-------- Page excerpt

7.            Anti-Dilution
Rights.

 

(a)          If
at any time after the date hereof the Company declares or authorizes any dividend (other than a cash dividend), stock split, reverse
stock split, combination, exchange of Shares, or there occurs any recapitalization, reclassification (including any consolidation
or merger), sale or acquisition of property or stock, reorganization or liquidation, or if the outstanding Shares are changed into
the same or a different number of Shares of the same or another class or classes of stock of the Company, then the Company shall
cause effective provision to be made so that the Holder shall, upon exercise of this Warrant following such event, be entitled
to receive the number of shares of stock or other securities or the cash or property of the Company (or of the successor corporation
or other entity resulting from any consolidation or merger) to which the Warrant Shares (and any other securities) deliverable
upon the exercise of this Warrant would have been entitled if this Warrant had been exercised immediately prior to the earlier
of (i) such event and (ii) the record date, if any, set for determining the stockholders entitled to participate in such event,
and the Exercise Price shall be adjusted appropriately so that the aggregate amount payable by the Holder upon the full exercise
of this Warrant remains the same. The Company shall not effect any recapitalization, reclassification (including any consolidation
or merger) unless, upon the consummation thereof, the successor corporation or entity shall assume by written instrument the obligation
to deliver to the Holder the shares of stock, securities, cash or property that the Holder shall be entitled to acquire in accordance
with the foregoing provisions, which instrument shall contain provisions calculated to ensure for the Holder, to the greatest extent
practicable, the benefits provided for in this Warrant.

 

    	3

    	 

    

 

(b)           If,
pursuant to the provisions of this paragraph 7, the Holder would be entitled to receive shares of stock or other securities upon
the exercise of this Warrant in addition to the Shares issuable upon exercise of this Warrant, then the Company shall at all times
reserve and keep available sufficient shares of other securities to permit the Company to issue such additional shares or other
securities upon the exercise of this Warrant.

 

(c)
          The Company shall at any time if so requested by the Holder furnish
a written summary of all adjustments made pursuant to this paragraph 7 promptly following any such request.

----------------
-------- Supplied material

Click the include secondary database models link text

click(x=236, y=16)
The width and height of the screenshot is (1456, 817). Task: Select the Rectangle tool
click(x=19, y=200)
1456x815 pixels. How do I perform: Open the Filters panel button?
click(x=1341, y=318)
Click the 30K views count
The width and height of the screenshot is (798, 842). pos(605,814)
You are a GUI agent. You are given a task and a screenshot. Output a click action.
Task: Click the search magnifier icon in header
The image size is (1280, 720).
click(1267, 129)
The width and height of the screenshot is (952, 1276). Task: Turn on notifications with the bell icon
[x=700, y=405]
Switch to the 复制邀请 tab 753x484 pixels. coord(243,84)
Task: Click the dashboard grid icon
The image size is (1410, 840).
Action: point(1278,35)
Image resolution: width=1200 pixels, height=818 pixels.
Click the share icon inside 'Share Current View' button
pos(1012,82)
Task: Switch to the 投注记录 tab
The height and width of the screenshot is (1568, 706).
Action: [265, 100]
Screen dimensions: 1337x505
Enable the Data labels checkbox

----------------

Exercise requirements | Render this sentence from the anti-dilution clause in Spanish: "The Company shall at any time if so requested by the Holder furnish a written summary of all adjustments made pursuant to this paragraph 7 promptly following any such request." Nothing in the records is needed for this work.

Answer | La Compañía deberá, en cualquier momento y si así lo solicita el Tenedor, proporcionar un resumen por escrito de todos los ajustes efectuados conforme a este párrafo 7, con prontitud tras cualquier solicitud de ese tipo.